* _Activity_
Print exactly the lines below between the line holding "The height and width of the screenshot is (932, 1200)." and the line holding "Turn off the developer mode toggle", inclusive, and nothing more.

Data records:
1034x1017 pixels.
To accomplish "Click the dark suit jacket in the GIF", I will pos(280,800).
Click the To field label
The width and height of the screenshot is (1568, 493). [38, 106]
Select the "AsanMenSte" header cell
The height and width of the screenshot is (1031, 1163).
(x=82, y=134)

---

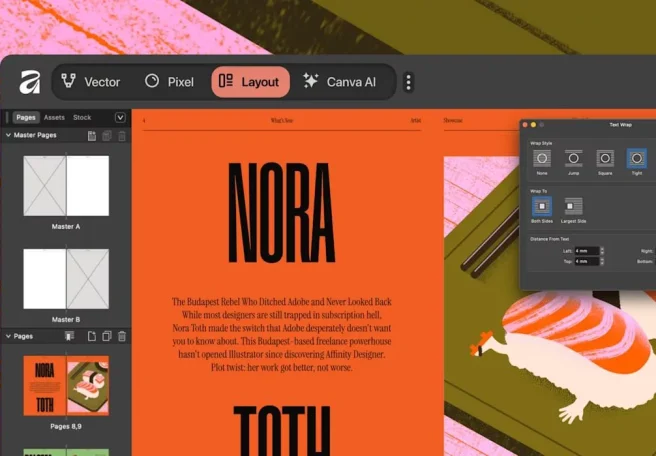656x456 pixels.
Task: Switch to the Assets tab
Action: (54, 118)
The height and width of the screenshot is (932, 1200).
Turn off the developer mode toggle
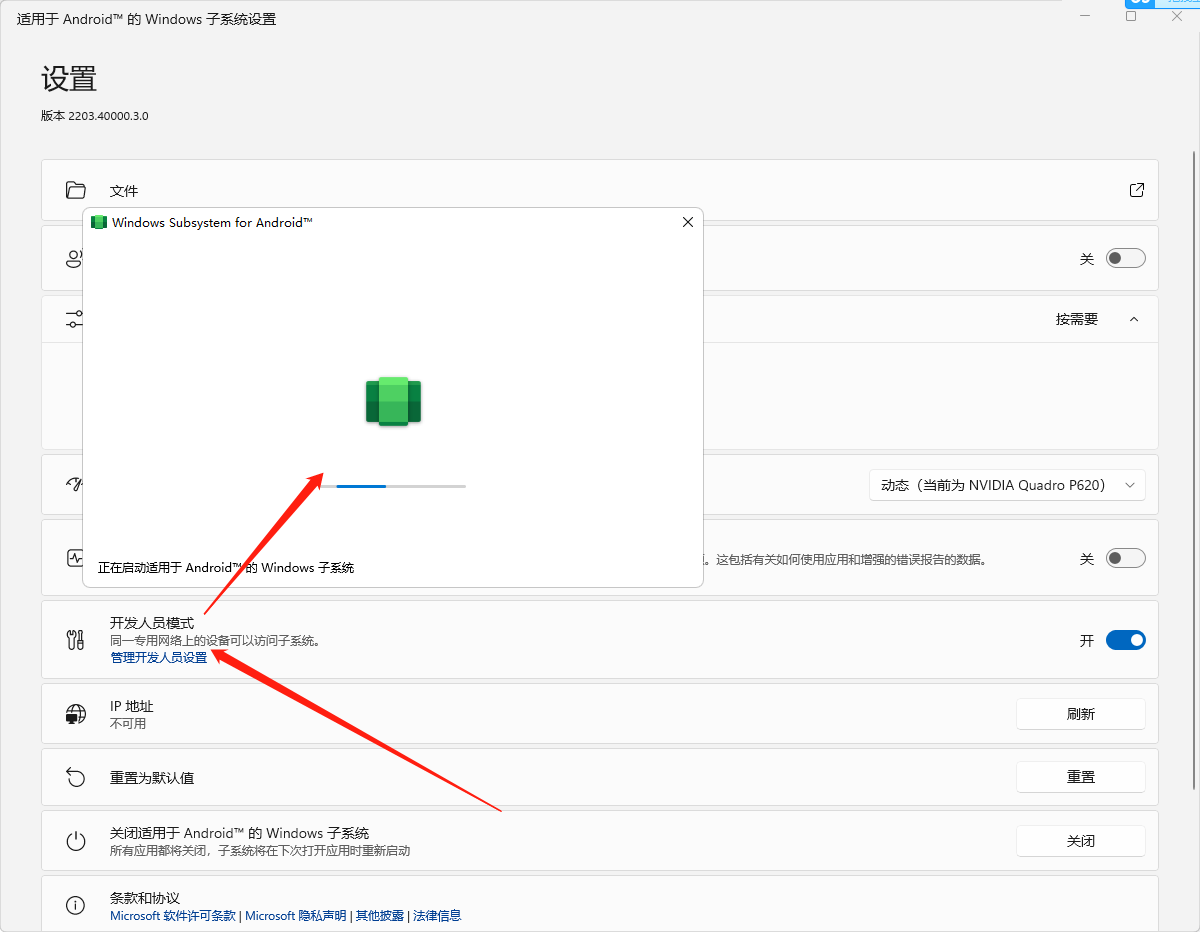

* _Answer section_
The height and width of the screenshot is (932, 1200).
Turn off the developer mode toggle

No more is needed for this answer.